Fatalities <- as.data.table(subset(aggregate(FATALITIES ~ EVTYPE, data = TrimmedData, FUN = "sum"), FATALITIES > 0))
Fatalities <- Fatalities[order(-FATALITIES), ]
Only keep the top 10 of the most harmful fatalities and draw an histogram.
top10 <- Fatalities[1:10, ]
ggplot(data = top10, aes(EVTYPE, FATALITIES, fill = FATALITIES)) + geom_bar(stat = "Identity") +
xlab("Events") + ylab("Number of Fatalities") + ggtitle("Fatalities caused by Events (only the top 10) ") +
coord_flip() + theme(legend.position = "none")
The graph shows that tornado’s are the most deadly event over all the years.
Need to aggregate the Injuries
Injuries <- as.data.table(subset(aggregate(INJURIES ~ EVTYPE, data = TrimmedData,
FUN = "sum"), INJURIES > 0))
Injuries <- Injuries[order(-INJURIES), ]
Only show the top 10 of the most harmful injuries and draw an histogram.
top10injuries <- Injuries[1:10, ]
ggplot(data = top10injuries, aes(EVTYPE, INJURIES, fill = INJURIES)) + geom_bar(stat = "Identity") +
xlab("Events") + ylab("Number of Injuries") + ggtitle("Injuries caused by Events (only the top 10) ") +
coord_flip() + theme(legend.position = "none")
Tornado is again the most harmful event causing injuries according to the graph above.
Here, we investigate the total economic cost caused by each type of event, to evaluate those that caused the largest costs.
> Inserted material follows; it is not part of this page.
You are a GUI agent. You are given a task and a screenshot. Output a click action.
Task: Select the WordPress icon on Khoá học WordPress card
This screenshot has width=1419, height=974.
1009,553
So, the two types of economic costs: property and crop damages, are summed-up over the years. From the cookbook, the letter “K” stands for thousands, while “M” for millions and “B” for billions. We find both upper and lower case from these letters, we need to take all in consideration. e also have to calculate the damage costs using the “factor” to multiply with the “symbol” multiplier.
symbol <- c("", "+", "-", "?", 0:9, "h", "H", "k", "K", "m", "M", "b", "B"); ##extract the symbol multiplier
factor <- c(rep(0,4), 0:9, 2, 2, 3, 3, 6, 6, 9, 9)
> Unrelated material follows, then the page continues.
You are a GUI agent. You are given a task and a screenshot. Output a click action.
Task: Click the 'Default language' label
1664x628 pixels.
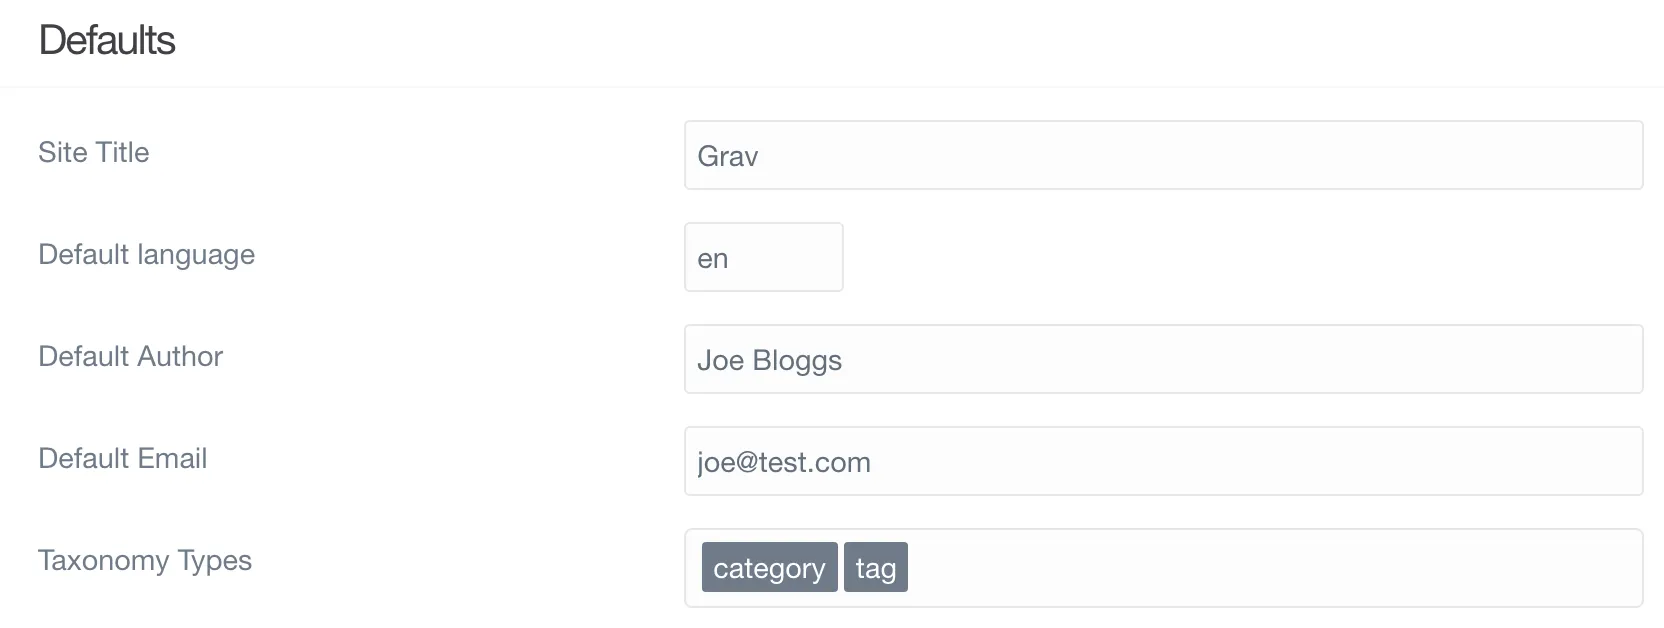[147, 255]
multiplier <- data.frame(symbol, factor)
TrimmedData$damage.prop <- TrimmedData$PROPDMG*10^multiplier[match(TrimmedData$PROPDMGEXP,multiplier$symbol),2]##calculations for the property costs
TrimmedData$damage.crop <- TrimmedData$CROPDMG*10^multiplier[match(TrimmedData$CROPDMGEXP,multiplier$symbol),2]##calculations for the crop costs
TrimmedData$damage <- TrimmedData$damage.prop + TrimmedData$damage.crop ##sum both costs
damage <- aggregate(damage~EVTYPE, TrimmedData, sum);##aggregate both costs
damage$bilion <- damage$damage / 1e9;## dividing costs by billion (for a better plotting)
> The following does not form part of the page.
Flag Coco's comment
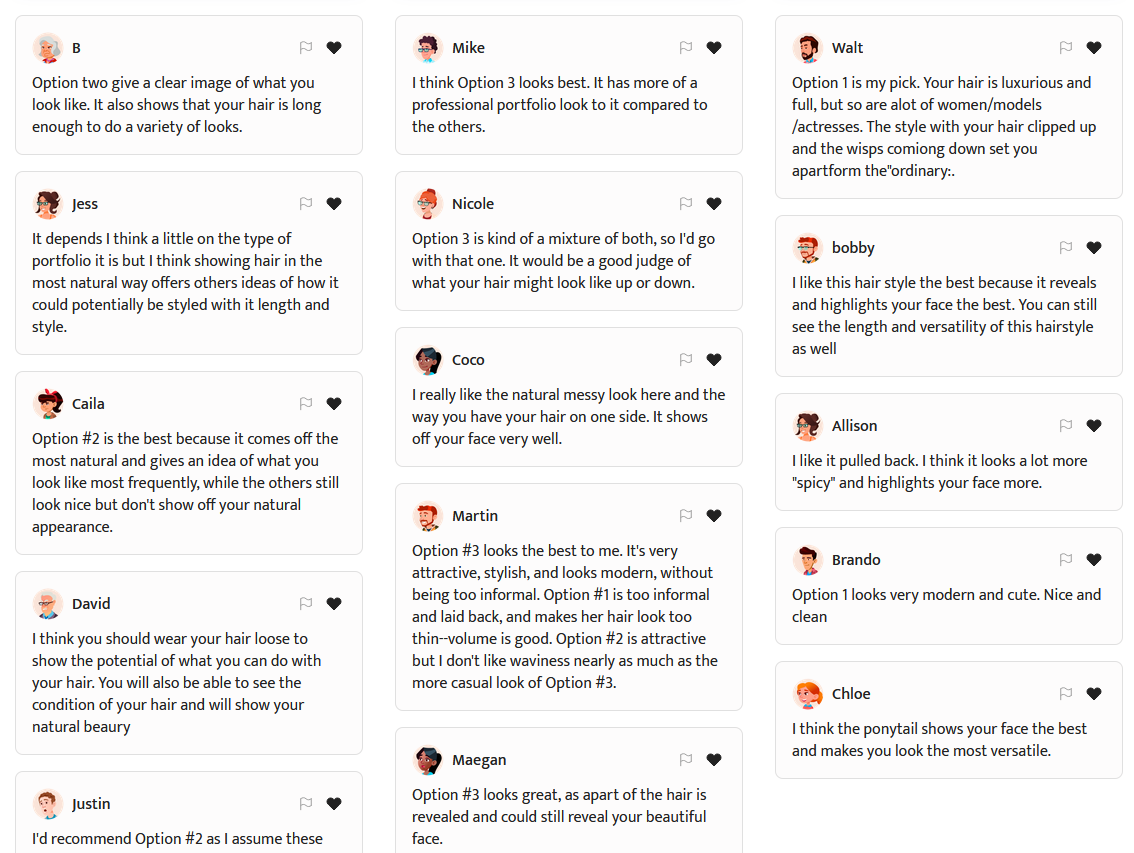1134x853 pixels. point(686,360)
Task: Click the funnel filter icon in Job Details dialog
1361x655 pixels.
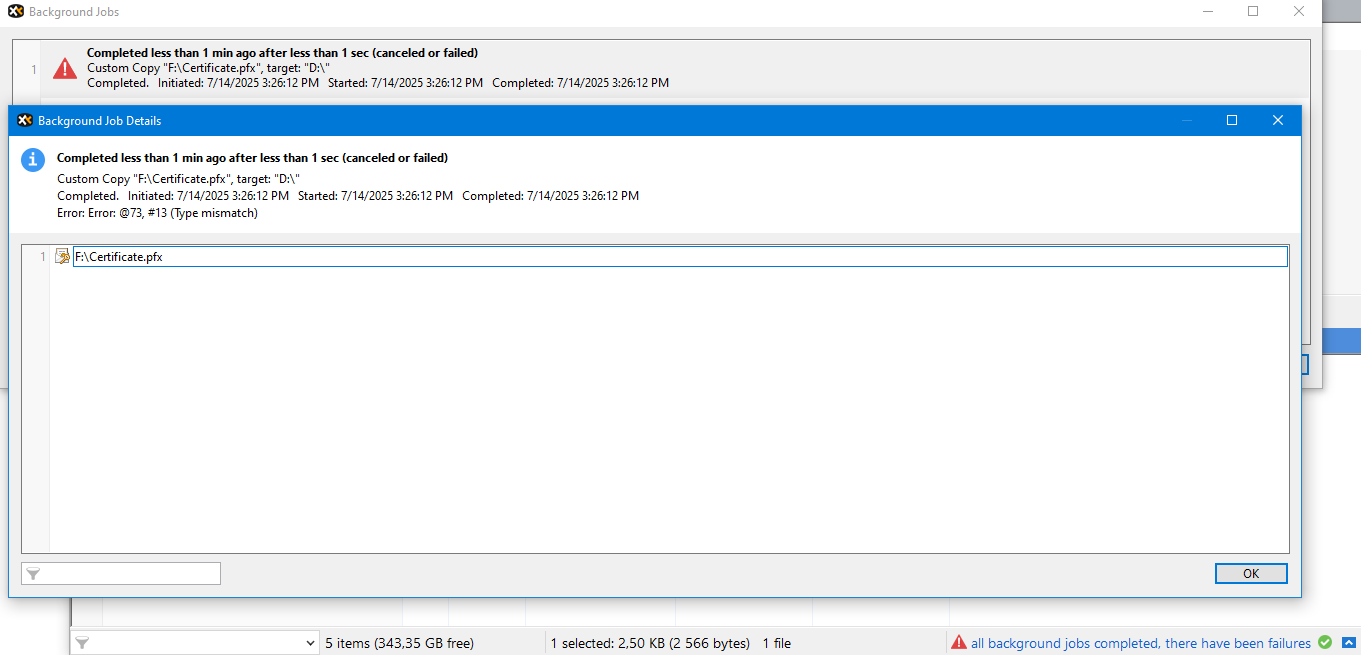Action: tap(34, 574)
damage <- damage[order(damage$bilion, decreasing=TRUE),]
damage$EVTYPE <- factor(damage$EVTYPE , levels = damage$EVTYPE)
Only show the top 10 of the most costly events and draw an histogram.
top10cost <- damage[1:10, ]
ggplot(data = top10cost, aes(EVTYPE, bilion, fill = bilion)) + geom_bar(stat = "Identity") +
xlab("Events") + ylab("Economic costs in billion $") +
ggtitle("Economic costs caused by Events (only the top 10) ") + coord_flip() + theme(legend.position = "none")
This time, flood is the event that has caused the largest economic damage, as shown in the above histogram.
Over the years from 1950 to 2011, Tornado is the event that has most affected human health, both in terms of fatalities and injuries. In contrast, Flood is the event which caused the largest economic damage, with Tornado “only”" at 3rd place.